La Terrasse

"La culture est une résistance à la distraction" Pasolini

Théâtre - Critique

War sweet war

War sweet war - Critique sortie Théâtre Hérouville Saint-Clair COMEDIE DE CAEN
Crédit photo : Tristan Jeanne-Valès Légende photo : War sweet war, une tragédie pour la modernité.

Comédie de Caen / Jean Lambert-wild / Jean-Luc Therminarias / Stéphane Blanquet / Juha Marsalo

Publié le 18 décembre 2012 - N° 205

Jean Lambert-wild, Jean-Luc Therminarias, Stéphane Blanquet et Juha Marsalo associent leurs talents pour une œuvre polyphonique en forme de tragédie moderne sur les horreurs de la guerre.

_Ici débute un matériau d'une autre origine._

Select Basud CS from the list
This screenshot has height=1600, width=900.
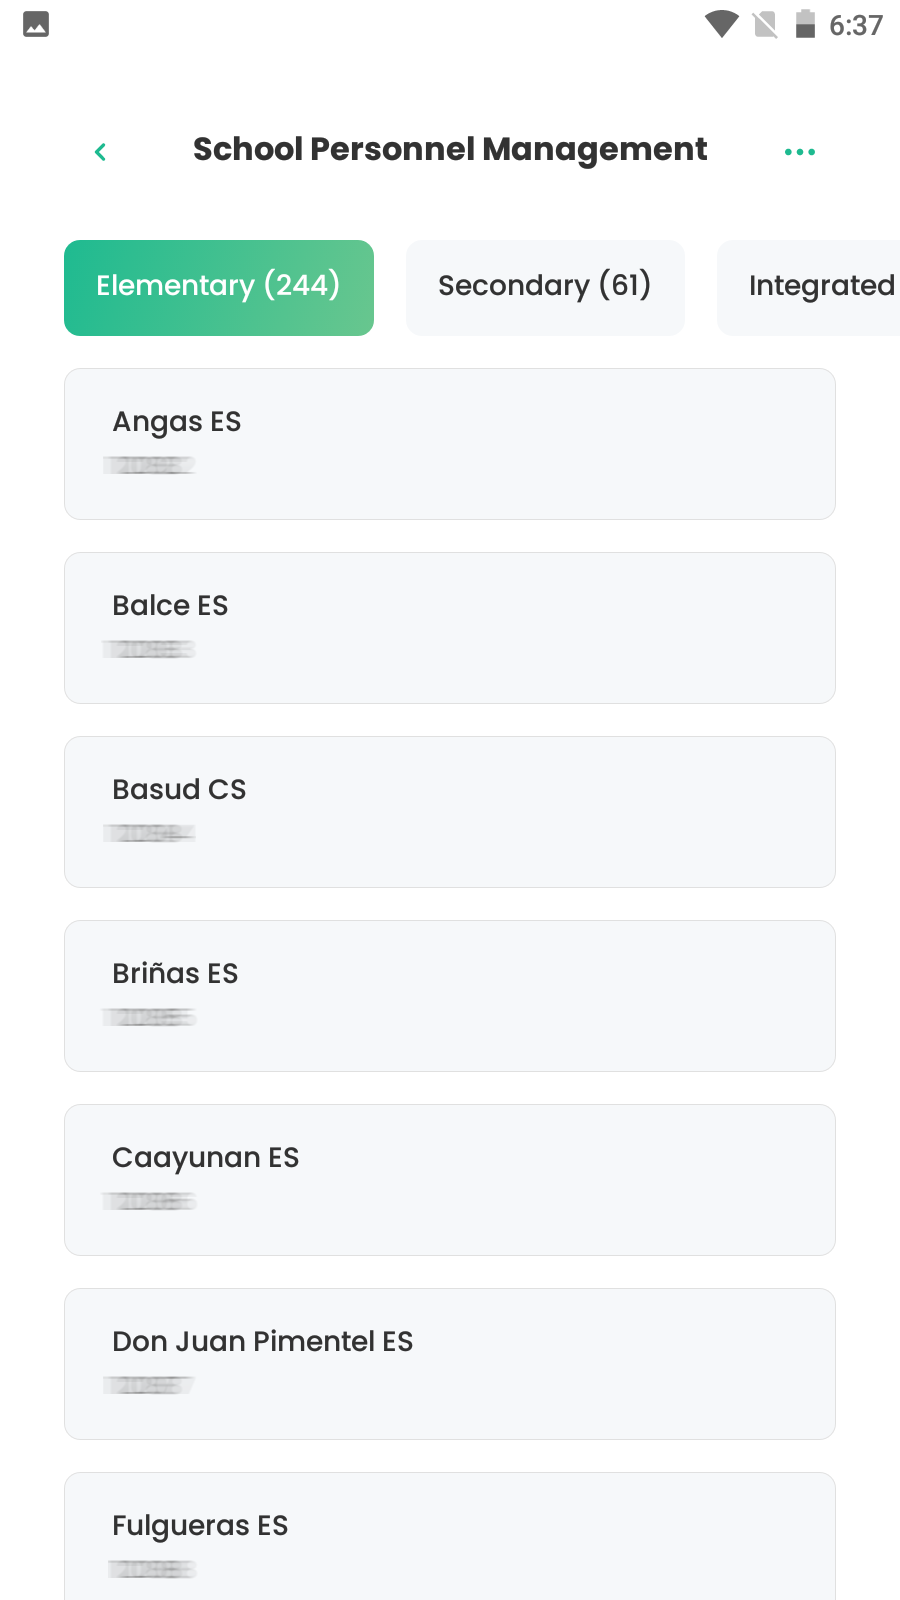tap(450, 811)
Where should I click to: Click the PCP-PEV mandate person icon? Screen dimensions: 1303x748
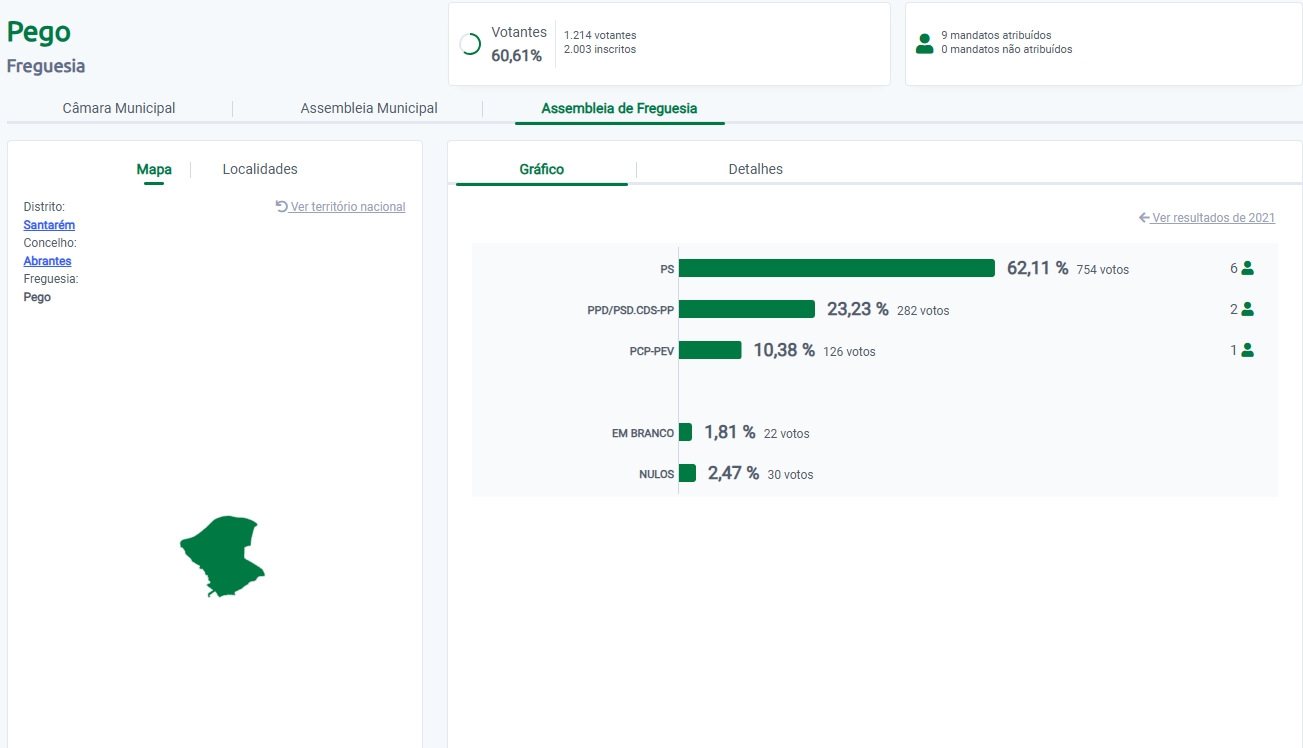coord(1247,350)
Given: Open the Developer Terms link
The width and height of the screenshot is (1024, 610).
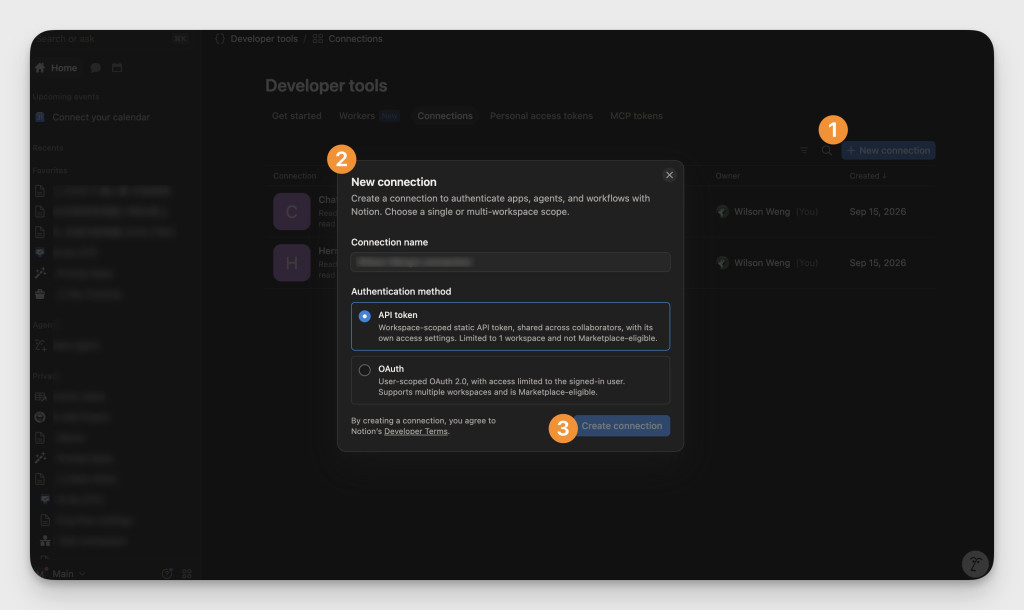Looking at the screenshot, I should coord(416,432).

La guerre hoplitique, menée en phalanges au son de l’aulos, ne connaissait que la victoire collective. Le chœur des soldats bataillait d’un même geste. Aujourd’hui, selon Jean Lambert-wild, la guerre « s’est infiltrée partout » ; elle a contaminé tous les esprits, « elle a tout rendu poreux » et organise les rapports entre les individus. Il faut donc que le théâtre adapte la tragédie à la modernité : au chœur de la tragédie grecque, qui expurgeait les passions des hoplites, doit succéder une nouvelle forme. Jean Lambert-wild et l’aréopage de créateurs réunis autour de lui s’y essaient. Partant de l’idée que la guerre est partout, ce spectacle choisit d’en montrer les effets au cœur de l’intime, dans la famille. Désormais « home, sweet home » est devenu « war, sweet war ». Le point de départ du spectacle est un fait divers : un homme et une femme tuent leurs enfants avant de se donner la mort. Un dernier goûter d’anniversaire, des ballons et des bougies, des masques d’animaux sur le visage des assassins pour cacher leur douleur (peut-être, dans le foisonnement d’images terrifiantes du spectacle, la plus poignante), et le carnage commence.

Apollon et Dionysos

La scénographie divise l’espace en deux : en haut, les vivants, en bas, les morts. Deux décors strictement identiques, comme l’avant et l’après d’une scène de crime. Deux couples de comédiens jumeaux se partagent les rôles : Elena et Olga Budaeva, Pierre et Charles Pietri. Chorégraphiée par Juha Marsalo, cette interprétation en forme de performance fait coexister les deux strates, comme joueraient ensemble le meurtre et son remords, le passage à l’acte et son regret, la vallée de larmes de l’ici-bas et la damnation éternelle de l’au-delà. Le temps de la torture s’étire, aux limites du supportable. Les corps se crispent, se tordent, s’empoignent et se déchirent, peu à peu recouverts par un épais goudron qui suinte des murs. Cette étrange matière gluante fait naître de magnifiques images, que les lumières de Renaud Lagier font flamboyer. Comme Le Cri, de Munch, ou certains portraits de Bacon, les tableaux imaginés par Jean Lambert-wild sont plus tonitruants que ne pourrait l’être un texte, plus suggestifs que ne le serait tout discours. La musique de Jean-Luc Therminarias accompagne les corps et parle pour eux, entre hurlements, agonie chuchotée et râles douloureux. Au terme d’un long calvaire, les vivants et les morts se retrouvent, dans un monde dévasté, mais enfin réconcilié. Au cœur de l’être, plusieurs forces se déchirent : la tragédie révèle que ce conflit gît au cœur même de la vérité. Toute réconciliation se fait donc dans la mort. Reste aux vivants, qui vont au théâtre, de réussir peut-être à transformer le conflit en dialectique. Ils feront ainsi triompher la raison, même si, comme le dit Nietzsche, la philosophie naît d’une décadence de la tragédie !

Catherine Robert

A propos de l'événement

War sweet war
du mardi 5 février 2013 au jeudi 7 février 2013
COMEDIE DE CAEN
1, square du Théâtre, 14200 Hérouville Saint-Clair

Tél. : 02 31 46 27 29. Le 5 février 2013 à 20h30 ; les 6 et 7 à 19h30. Spectacle vu au Théâtre du Volcan, au Havre. Durée : 1h.